Comme je suis porteur de lunettes, le port du masque est très gênant!

Pendant ce temps, les médias se sont intéressés à votre barbe, à votre statut de célibataire, à votre voisine qui fait la cuisine pour vous...

Je n’ai jamais été du genre à faire étalage de ma vie privée mais que faire contre cela? Il arrive qu’un journaliste me pose une question anodine et donne un écho démesuré à une réponse tout aussi anodine. J’aurais pu refuser catégoriquement tout ce qui n’était pas lié à la pandémie mais j’ai jugé qu’il était juste et honnête de donner l’un ou l’autre exemple de ma réalité. Nous devions constamment dire aux gens comment vivre, pourquoi ne pas raconter comment moi je vivais? J’ai donc évoqué ma vie personnelle et mon fils adolescent, montrant que suivre les règles était aussi compliqué pour moi et ma famille.

Qu’est-ce qui s’est avéré le plus contraignant?

Comme je porte des lunettes, le masque est particulièrement gênant.

Les mesures sont parfois difficiles à comprendre car nous ne « voyons » pas les virus. Sont-ils vraiment réels pour vous?

Je ne vois pas des virus partout! Disons que je pense avoir une conscience saine du risque. À une exception près peut-être. Au début de ma carrière, j’ai étudié le virus de la rage, le plus mortel qui soit. Mon fils était encore bébé et j’étais terrifié à l’idée de l’infecter. Mais cette crainte était davantage liée à ma nouvelle paternité qu’à un risque réel car on ne transmet pas la rage comme ça. J’admets également que, bien avant l’apparition du coronavirus, je ne posais jamais la main sur la rampe de l’escalator de la gare du Midi à Bruxelles. Et lorsque je suis en vacances, j’ai une assez bonne idée des maladies qu’on peut éventuellement contracter dans telle ou telle région. Mais je n’ai certainement pas la phobie des virus.

Vous êtes connu pour votre calme. Y a-t-il des choses qui vous mettent en colère?

La diffusion de fausses informations. Parce que ce n’est pas innocent. Ce qui me met particulièrement en colère, c’est lorsque les personnes sensément les mieux informées diffusent délibérément des absurdités. Je ne comprends pas les collègues qui soutiennent le mouvement anti-vax ou qui affirment des choses qui n’ont aucun sens sur le plan épidémiologique. Que cherchent-ils? La gloire? Je ne leur réponds pas parce que je refuse de polémiquer sur les médias sociaux.

Vous avez dit craindre un « effondrement mental » une fois que tout sera terminé.

**Consignes à suivre**
1) Répondez aux questions suivantes à partir de l'entretien :
(a) Quel virus la personne interrogée a-t-elle étudié au début de sa carrière ?
(b) Sur quoi ne posait-elle jamais la main, bien avant l'apparition du coronavirus ?
(c) Qu'est-ce qui la met en colère ?
2) Rédigez la suite de l'entretien sur la pandémie, à partir de sa dernière phrase.

**Données fournies**
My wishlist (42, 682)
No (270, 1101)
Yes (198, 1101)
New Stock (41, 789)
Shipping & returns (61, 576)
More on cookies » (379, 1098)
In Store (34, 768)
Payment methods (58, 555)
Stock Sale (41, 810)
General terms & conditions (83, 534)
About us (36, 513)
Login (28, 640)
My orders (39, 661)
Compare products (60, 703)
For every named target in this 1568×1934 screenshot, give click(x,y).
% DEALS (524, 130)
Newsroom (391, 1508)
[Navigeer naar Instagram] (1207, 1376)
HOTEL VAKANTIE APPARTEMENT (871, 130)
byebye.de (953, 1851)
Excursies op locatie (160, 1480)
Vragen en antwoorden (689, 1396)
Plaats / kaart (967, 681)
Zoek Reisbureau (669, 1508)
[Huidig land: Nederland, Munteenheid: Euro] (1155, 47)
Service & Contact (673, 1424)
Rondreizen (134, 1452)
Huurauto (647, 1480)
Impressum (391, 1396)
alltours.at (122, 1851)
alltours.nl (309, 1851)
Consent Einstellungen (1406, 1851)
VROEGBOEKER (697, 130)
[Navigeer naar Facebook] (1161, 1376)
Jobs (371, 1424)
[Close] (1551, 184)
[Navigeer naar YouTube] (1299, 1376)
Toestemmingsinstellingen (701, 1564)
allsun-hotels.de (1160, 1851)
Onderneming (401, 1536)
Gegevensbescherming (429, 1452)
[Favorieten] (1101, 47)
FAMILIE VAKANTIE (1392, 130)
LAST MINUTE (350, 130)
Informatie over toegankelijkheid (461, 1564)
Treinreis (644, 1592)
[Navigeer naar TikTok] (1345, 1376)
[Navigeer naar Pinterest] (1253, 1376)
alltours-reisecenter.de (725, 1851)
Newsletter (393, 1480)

**Réponses aux consignes**
1)
(a) Le virus de la rage.
(b) Sur la rampe de l'escalator de la gare du Midi à Bruxelles.
(c) La diffusion de fausses informations.

2)
Ce risque existe. Parce que je suis tendu en permanence, que je ressens des pressions et des critiques de toutes parts. Mais quand cette tension ne sera plus là, comment me sentirai-je? Ce n’est que lorsque la tension s’estompe que vous ressentez la fatigue qui s’est accumulée dans votre corps. C’est une véritable guerre d’usure. Heureusement, j’ai pu me mettre en retrait tout le mois d’août. C’était la meilleure chose à faire. J’ai travaillé dans la maison et au jardin. Pendant dix-huit mois, beaucoup de choses étaient restées en plan.

Votre collègue Marc Van Ranst a dû être mis en sécurité. Avez-vous eu peur à ce moment-là?

Je n’étais pas effrayé, mais inquiet pour Marc et sa famille. Je reçois moi-même des menaces mais je ne m’y attarde pas et je les transmets à la police. Les gens cherchent évidemment un coupable. Comme il est impossible de s’en prendre à un virus qu’on ne voit pas, les experts et les politiques sont une cible toute désignée. Mais par ailleurs, je reçois aussi beaucoup d’encouragements et de remerciements qui font plus que compenser l’amertume des propos violents.

Si la situation s’améliore l’an prochain, que souhaiteriez-vous en priorité?

Plus de temps pour moi et mes proches, des soirées et des week-ends libres. Mais aussi pouvoir me concentrer à nouveau sur mon travail « normal « , c’est-à-dire la direction de mon laboratoire. Aujourd’hui mon équipe se gère parfaitement elle-même, abattant un boulot remarquable même si, de temps en temps, elle a besoin de moi.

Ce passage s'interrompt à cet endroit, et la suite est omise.